In the picture above, we see water shooting upward. Whenever you squirt water from a hose pointed up at an angle, it follows a similar path. Have you ever wondered why? Math is helpful whenever we want to think about how something is changing.

For example, the idea of velocity tells us how position is changing with respect to time. (Unlike speed, which is just a positive number, velocity has direction, and can be negative to indicate a downward direction.) If you are driving at 70 miles per hour, in one hour you will have driven 70 miles. In two hours, 140 miles. Mathematicians generalize this idea by writing distance = rate * time.

The path of the water in the fountain makes the shape of a parabola. The physics of gravity explains why the water follows that path. As the force of gravity pulls us toward the center of the Earth, it creates an acceleration – a change in velocity. When we are near the surface of the Earth, that acceleration is always 32 feet per second squared (downward). That’s a weird unit, isn’t it? It means that if you are headed straight down, your velocity will increase by 32 feet per second each second. So when you drop something, one second later it has already gone from a speed of 0 feet per second to a speed of 32 feet per second. Over 20 miles per hour! In metric units, that would be 9.8 meters per second squared. (We’ll mostly stick with metric from here on out.)

This acceleration affects the relationship between distance and time because the speed, or rate, is changing. In the driving example, if your speed goes from 55 miles per hour to 60 miles per hour to 70 miles per hour, it makes it harder to calculate how far you have driven. (Calculus is great for understanding situations where your rate of change is changing, but I've written this for people who aren't familiar with the concepts of calculus, sticking to algebraic ideas.)

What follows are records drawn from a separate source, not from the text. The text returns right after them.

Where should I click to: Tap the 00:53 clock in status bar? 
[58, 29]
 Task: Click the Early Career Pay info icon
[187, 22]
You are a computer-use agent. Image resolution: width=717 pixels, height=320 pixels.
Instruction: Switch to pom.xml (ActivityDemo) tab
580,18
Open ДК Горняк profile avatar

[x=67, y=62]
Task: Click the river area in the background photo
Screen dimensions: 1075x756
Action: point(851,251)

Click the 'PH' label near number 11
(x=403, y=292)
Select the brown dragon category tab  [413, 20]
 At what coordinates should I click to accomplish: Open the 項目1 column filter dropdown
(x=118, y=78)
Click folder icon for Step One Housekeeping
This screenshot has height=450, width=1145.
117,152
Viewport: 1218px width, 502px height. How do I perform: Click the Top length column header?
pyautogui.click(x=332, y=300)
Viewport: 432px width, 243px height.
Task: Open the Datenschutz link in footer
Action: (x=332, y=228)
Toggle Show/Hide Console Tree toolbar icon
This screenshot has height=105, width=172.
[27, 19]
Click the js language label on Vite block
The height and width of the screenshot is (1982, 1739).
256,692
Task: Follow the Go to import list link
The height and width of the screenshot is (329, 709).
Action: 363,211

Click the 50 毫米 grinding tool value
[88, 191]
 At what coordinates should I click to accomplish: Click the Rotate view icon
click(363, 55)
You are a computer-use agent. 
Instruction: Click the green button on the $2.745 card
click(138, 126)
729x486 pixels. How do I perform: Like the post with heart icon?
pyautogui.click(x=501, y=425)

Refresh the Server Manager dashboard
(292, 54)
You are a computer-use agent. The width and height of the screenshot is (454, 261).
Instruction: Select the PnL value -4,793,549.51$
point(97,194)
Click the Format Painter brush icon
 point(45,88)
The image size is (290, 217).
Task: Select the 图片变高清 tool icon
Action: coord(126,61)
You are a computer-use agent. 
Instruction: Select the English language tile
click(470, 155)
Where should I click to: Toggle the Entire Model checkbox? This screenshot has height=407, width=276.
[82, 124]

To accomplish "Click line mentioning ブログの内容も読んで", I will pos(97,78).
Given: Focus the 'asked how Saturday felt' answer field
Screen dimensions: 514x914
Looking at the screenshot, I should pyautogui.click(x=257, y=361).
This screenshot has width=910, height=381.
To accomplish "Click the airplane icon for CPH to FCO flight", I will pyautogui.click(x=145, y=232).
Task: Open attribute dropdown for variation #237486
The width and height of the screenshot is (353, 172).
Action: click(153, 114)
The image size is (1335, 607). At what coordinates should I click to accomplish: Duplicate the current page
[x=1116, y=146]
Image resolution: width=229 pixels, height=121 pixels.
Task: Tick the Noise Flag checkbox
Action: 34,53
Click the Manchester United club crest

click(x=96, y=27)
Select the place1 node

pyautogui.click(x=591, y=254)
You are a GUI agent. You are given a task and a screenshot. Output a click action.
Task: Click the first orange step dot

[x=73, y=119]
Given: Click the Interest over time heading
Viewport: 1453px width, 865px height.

When considering the physics of situations like the fountain, we can analyze the vertical and horizontal motion separately. Gravity isn’t affecting the horizontal motion, so that stays constant. (If you were moving very fast, air resistance would slow you down. But at these speeds, we can ignore the effect of air resistance.) When you throw something upward at an angle, gravity pulls straight down, changing the vertical component of the velocity. Since the horizontal part of the motion is constant, this gradually changes the direction the object is headed, making the parabolic path you see above.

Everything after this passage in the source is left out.